Opinion for the Court filed by Circuit Judge GARLAND.
The Natural Resources Department of the Ministry of Nature and Environment of Mongolia (NRD) appeals from the denial of its motion to intervene in a case concerning the application of the Endangered Species Act to argali sheep located within Mongolia’s borders. Because the NRD satisfies the requirements for intervention as of right under Federal Rule of Civil Procedure 24(a)(2), we reverse and direct that the NRD be allowed to intervene.
I
The Endangered Species Act (ESA), 16 U.S.C. §§ 1531 et seq., requires the Secretary of the Interior to determine whether any species is “endangered” or “threatened,” id. § 1533(a)(1), a responsibility she has delegated to the Department of the Interior’s Fish and Wildlife Service (FWS), 50 C.F.R. § 402.01(b). A species is endangered if it “is in danger of extinction throughout all or a significant portion of its range,” 16 U.S.C. § 1532(6), and is threatened if it “is likely to become an endangered species within the foreseeable future,” id. § 1532(20). The ESA provides specified protections for endangered species, id. § 1538(a)(1), and instructs the Secretary to issue such regulations as she “deems necessary and advisable to provide for the conservation of’ threatened species, id. § 1533(d).
The argali sheep, an Asian relative of the North American bighorn sheep, is the largest species of wild sheep in the world. Adult males weigh between 210 and 310 pounds and possess enormous spiral horns. Addition of Argali to List of Endangered and Threatened Wildlife, 57 Fed.Reg. 28,-014, 28,014 (FWS, June 23, 1992). In 1992, the FWS listed the argali as endangered throughout most of its range. It listed the species as threatened rather than endangered, however, in Mongolia, Kyrgyzstan, and Tajikistan. Id. (codified at 50 C.F.R. pt. 17).
On April 16, 2001, The Fund for Animals, along with other organizations and individuals dedicated to wildlife conservation in general and protection of argali sheep in particular (collectively, the “Fund” or “plaintiffs”), filed suit against the Secretary of the Interior and the Director of the FWS. The plaintiffs alleged that the defendants violated the ESA, the Administrative Procedure Act, 5 U.S.C. § 706, and their own regulations by failing to list the argali as an endangered species in Mongolia, Kyrgyzstan, and Tajikistan, and by issuing hundreds of permits for sport hunters to import killed argali (or parts thereof) into the United States as “trophies.” The plaintiffs asked the court, inter alia, to direct the defendants to list the argali as an endangered species in those countries, to declare unlawful all outstanding permits for the import of argali sheep, and to enjoin the defendants from issuing additional permits.
On April 27, 2001, the Foundation for North American Wild Sheep, as well as *731 other organizations and individuals dedicated to wild sheep hunting and conservation (collectively, the “FNAWS inter-venors”), filed a motion to intervene as defendants in the Fund’s lawsuit. On June 4, 2001, “the Country of Mongolia, through its Natural Resources Department of the Ministry of Nature and Environment,” sought to intervene as a defendant as well. Mot. to Add Inter-venor at 1 (J.A. at 139). 1 The NRD, represented by the same counsel who filed on behalf of the FNAWS interve-nors, described itself as the agency of the Mongolian government responsible for “implementing] [the] policy and decision of [the] Government on rational utilization of natural resources, rehabilitation, and ... protection,” including the country’s “tourist hunting program.” Id. at 2 (J.A. at 140). Another pair of organizations dedicated to hunting and conservation, the Safari Club International and the Wildlife Conservation Fund of America (collectively, the “Safari Club intervenors”), moved to intervene on June 27, 2001.

*SOURCE MATERIAL*.
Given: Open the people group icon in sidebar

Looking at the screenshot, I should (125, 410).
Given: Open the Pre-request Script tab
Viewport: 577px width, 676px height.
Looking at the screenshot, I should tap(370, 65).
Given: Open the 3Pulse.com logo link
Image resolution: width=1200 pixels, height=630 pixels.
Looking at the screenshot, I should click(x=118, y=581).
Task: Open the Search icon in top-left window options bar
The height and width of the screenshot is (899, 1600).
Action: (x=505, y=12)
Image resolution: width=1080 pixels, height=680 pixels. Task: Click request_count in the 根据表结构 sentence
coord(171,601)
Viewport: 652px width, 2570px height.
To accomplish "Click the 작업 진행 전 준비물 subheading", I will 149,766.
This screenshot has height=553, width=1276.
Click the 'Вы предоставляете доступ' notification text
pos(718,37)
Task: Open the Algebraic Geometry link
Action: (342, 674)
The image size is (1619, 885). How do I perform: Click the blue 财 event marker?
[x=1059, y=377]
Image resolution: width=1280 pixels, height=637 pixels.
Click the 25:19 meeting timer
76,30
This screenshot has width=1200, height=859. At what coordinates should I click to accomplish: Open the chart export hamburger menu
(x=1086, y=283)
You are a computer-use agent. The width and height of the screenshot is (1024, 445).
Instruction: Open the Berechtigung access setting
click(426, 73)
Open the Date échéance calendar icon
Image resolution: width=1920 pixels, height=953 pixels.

*EXERCISE 1*.
In the court opinion on argali sheep, translate this sentence into Spanish: "The argali sheep, an Asian relative of the North American bighorn sheep, is the largest species of wild sheep in the world."
*EXERCISE 2*.
Answer these questions from the court opinion on argali sheep:
(a) In 1992, in which countries did the FWS list the argali as threatened rather than endangered?
(b) On what date did The Fund for Animals file suit?
(c) On what date did the Safari Club intervenors move to intervene?
*EXERCISE 3*.
Extend the court opinion on argali sheep past its final sentence.

*RESPONSE BOX 1*.
La oveja argali, pariente asiática del borrego cimarrón norteamericano, es la especie de oveja salvaje más grande del mundo.

*RESPONSE BOX 2*.
(a) Mongolia, Kyrgyzstan, and Tajikistan
(b) April 16, 2001
(c) June 27, 2001

*RESPONSE BOX 3*.
On September 4, 2001, the district court granted the motions for intervention filed by both the FNAWS and Safari Club in-tervenors, but denied the motion filed by the NRD. The court did not explain its decision, other than to state that denial of intervention was based “[u]pon consideration of [the NRD’s motion], the opposition thereto, and the entire record herein.” NRD Order at 1 (J.A. at 386). The instant appeal followed.
II
Rule 24 of the Federal Rules of Civil Procedure provides for both permissive intervention and intervention as of right.
See
Fed.R.Civ.P. 24(a) & (b). The NRD’s motion relied on both theories, and its briefs on appeal cite both. Because we conclude that the NRD is entitled to intervene as of right, we need not address the issue of permissive intervention.
See Foster v. Gueory,
Rule 24(a)(2) states in relevant part:
Upon timely application anyone shall be permitted to intervene in an action ... when the applicant claims an interest relating to the property or transaction which is the subject of the action and the applicant is so situated that the disposition of the action may as a practical matter impair or impede the applicant’s ability to protect that interest, unless the applicant’s interest is adequately represented by existing parties.
Fed.R.Civ.P. 24(a)(2). Parsing the language of the rule, we have held that qualification for intervention as of right depends on the following four factors:
(1) the timeliness of the motion; (2) whether the applicant “claims an interest relating to the property or transaction which is the subject of the action”; (3) whether “the applicant is so situated that the disposition of the action may as a practical matter impair or impede the applicant’s ability to protect that interest”; and (4) whether “the applicant’s interest is adequately represented by existing parties.”
Mova Pharm. Corp. v. Shalala,
The denial of a motion for intervention as of right is an appealable final order “because it is conclusive with respect to the distinct interest asserted by the movant.”
Smoke v. Norton,
Because a would-be intervenor’s Article III standing presents a question going to this court’s jurisdiction,
see Sierra Club v. EPA,
Ill
To establish standing under Article III, a prospective intervenor — like
*733
any party — must show: (1) injury-in-fact, (2) causation, and (3) redressability.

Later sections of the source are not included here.